And for a while, what happened there was very good. But there was a danger unrealized in the sort of experiences taking place there, and the danger became realized. What started as spirited worship with a charismatic flavor became complete chaos. People laughing uncontrollably. And "holy laughter" turned into animal noises. Men and women were flopping around on the floor in convulsions in the hundreds and walking around roaring like lions and chirping like birds.
Now, I'm not a cessationist. So it is not the charismata that is offensive to me; it is the abuse of the belief in it and the complete lunacy involved in saying anything goes lest we be labeled Spirit-quenchers or deniers of "strange fire."

To an outsider looking in, it looked chaotic. It didn’t look like worship any more. It looked, honestly, demonic. The Church had begun worshipping worship, which is idolatry. And as Paul says “can one worship God and demons?”
Eventually the founder and leader of the Vineyard Churches, John Wimber, had to cut the Toronto Airport Vineyard loose. Rebuke them, disfellowship them.

Of course evangelicals today aren’t roaring like lions and chirping like birds. But we are in very real danger of worshipping worship. We are in very real danger of divorcing the act and style of worship from the object of worship.
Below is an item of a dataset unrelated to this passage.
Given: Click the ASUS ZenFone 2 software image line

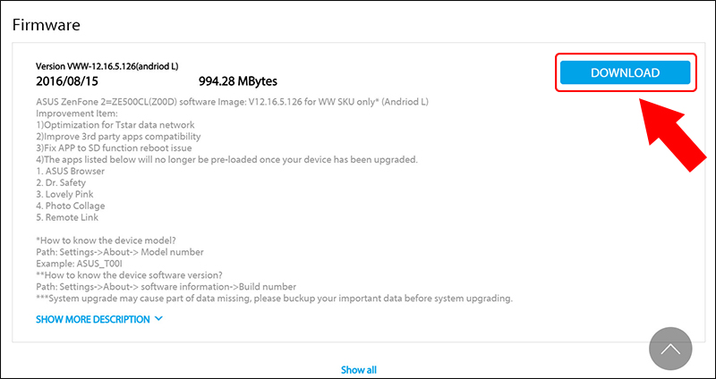Looking at the screenshot, I should [232, 102].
Those of us serious about reforming the discipleship culture of the American Church must work at reforming the way the Church not only does music, but more generally, reform the way the Church views worship. Worship must really be worship, which is to say worship of God, the tri-une God. And this worship encompasses more than music.

What is worship? The problem in these emotionalistic, faddish, trendy times is that worship becomes more about us -- even if the subject of the song sung is God, the object in our spirit and approach can be us -- than about God. You'd think this goes without saying, but just mention the phrase "theo-centric worship" to some church worship leaders and see how many puzzled faces you get.
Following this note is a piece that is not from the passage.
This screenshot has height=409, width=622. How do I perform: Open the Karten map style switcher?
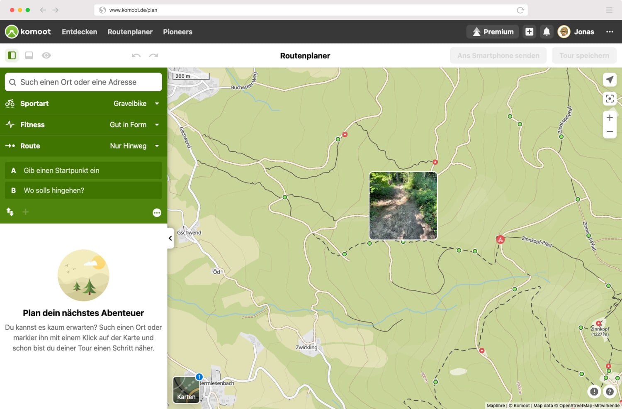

Look at Moses’ encounter with YHWH in Exodus 34:5-8:
The LORD descended in the cloud and stood with him there, and proclaimed the name of the LORD. The LORD passed before him and proclaimed, "The LORD, the LORD, a God merciful and gracious, slow to anger, and abounding in steadfast love and faithfulness, keeping steadfast love for thousands, forgiving iniquity and transgression and sin, but who will by no means clear the guilty, visiting the iniquity of the fathers on the children and the children’s children, to the third and the fourth generation." And Moses quickly bowed his head toward the earth and worshiped.
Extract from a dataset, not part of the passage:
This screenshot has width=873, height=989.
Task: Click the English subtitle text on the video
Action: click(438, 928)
The first thing to notice here is that Moses is worshiping in the beholding of all that God is. It’s not some caricature of God or some misinformed idea of God that Moses is worshiping. It’s not just one aspect of God in view. It’s all of God. It’s God in His fullness. Verse 6 says it’s God who is merciful and gracious, yes. It’s God who is slow to anger and who is steadfast and faithful and loving and forgiving. But verse 7 says this is also the God who is holy, who does not treat sin lightly, who allows the repercussions of sin to reverberate through history. This is not just God the forgiver, but also God the judge. It’s not just the loving God, but the holy God. That is the whole Person of God. And that is what prompts Moses to bow his head in reverence and to worship.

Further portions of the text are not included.